Au lendemain de sa victoire électorale aux législatives indiennes du printemps 2015, ce même journal avait décrit Modi comme un « taliban hindou ».
Karine Bates tempère cette perception. Selon elle, Narendra Modi, un homme issu d’un milieu modeste et qui vendait du thé dans une gare quand il était adolescent, a contribué au boom économique du Gujarat.
Et depuis son élection comme premier ministre, il a navigué habilement sur les eaux du nationalisme hindou, en préservant ses amitiés avec des éléments radicaux, sans pour autant les appuyer ouvertement.
Exemple : l’élevage de bœuf, qui est aujourd’hui la cible des hindous radicaux comme Yogi Adityanath, le nouveau dirigeant de l’État le plus populeux du pays, l’Uttar Pradesh.
Ce dernier cherche carrément à interdire toute forme d’élevage bovin. Les attaques contre les éleveurs de bœufs par des hindous voulant imposer leurs valeurs à tous leurs compatriotes se multiplient en Inde.
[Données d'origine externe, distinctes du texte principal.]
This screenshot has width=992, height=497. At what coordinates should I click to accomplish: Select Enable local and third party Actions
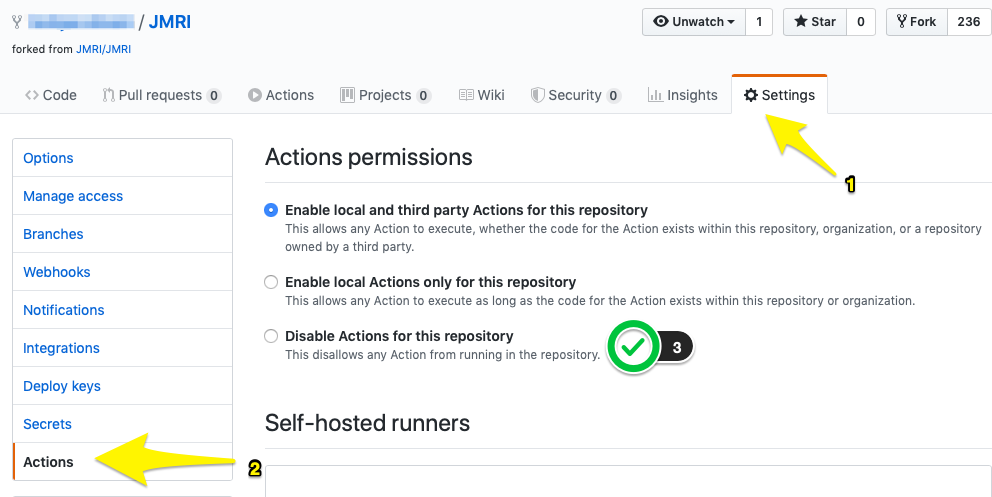click(271, 210)
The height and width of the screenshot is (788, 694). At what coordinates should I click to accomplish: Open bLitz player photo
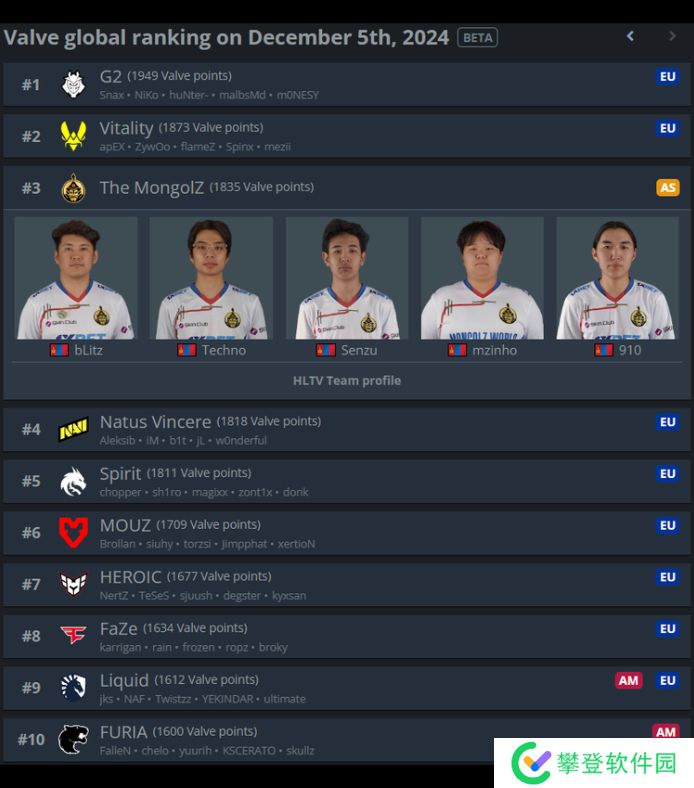[76, 278]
Tout en dénonçant les actes de violence, Narendra Modi ne s’est pas prononcé sur le fond du débat. Il n’a pas appuyé l’interdiction de la viande de bœuf. Mais il ne l’a pas non plus dénoncée. Or, constate Karine Bates, le mouvement cherchant à fermer les abattoirs bovins est en croissance en Inde. Le sujet est explosif. « C’est très inquiétant. »
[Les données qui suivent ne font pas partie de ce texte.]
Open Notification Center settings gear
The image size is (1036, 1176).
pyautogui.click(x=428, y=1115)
En d’autres mots : le gouvernement du BPJ a beau se méfier des dérives sikhes, il n’est pas non plus à l’abri d’un nationalisme extrémiste…
Le Canada, acteur mineur en Inde
La crispation politique autour de la question sikhe n’explique pas à elle seule le traitement réservé au premier ministre Trudeau par ses hôtes indiens.
Il y a aussi eu des conflits commerciaux récents entourant la hausse des prix de certaines denrées alimentaires que l’Inde exporte vers le Canada. Mais surtout, pour Delhi, le Canada est un partenaire somme toute mineur, fait valoir Karine Bates.
Or, ces derniers jours, la présence du leader canadien a été un peu éclipsée par la visite en Inde du président d’Iran Hassan Rohani. Visite qui met en cause de grands dossiers géopolitiques, à un moment où « les plaques tectoniques du pouvoir régional sont en train de bouger » et où l’Inde veut s’imposer comme la grande puissance de l’Asie du Sud, note l’anthropologue.
Ajoutez-y un scandale de corruption susceptible d’éclabousser les cercles indiens du pouvoir, et vous obtenez un contexte où la présence d’un premier ministre du lointain Canada, qu’il soit habillé à l’occidentale ou à l’indienne, a de la difficulté à mobiliser toute l’attention des classes politiques indiennes.
En laissant un ministre mineur accueillir Justin Trudeau, Delhi a bel et bien infligé une gifle diplomatique au Canada. « Mais attention aux attentes nombrilistes, ça nous a aussi simplement remis à notre place », tranche la chercheuse.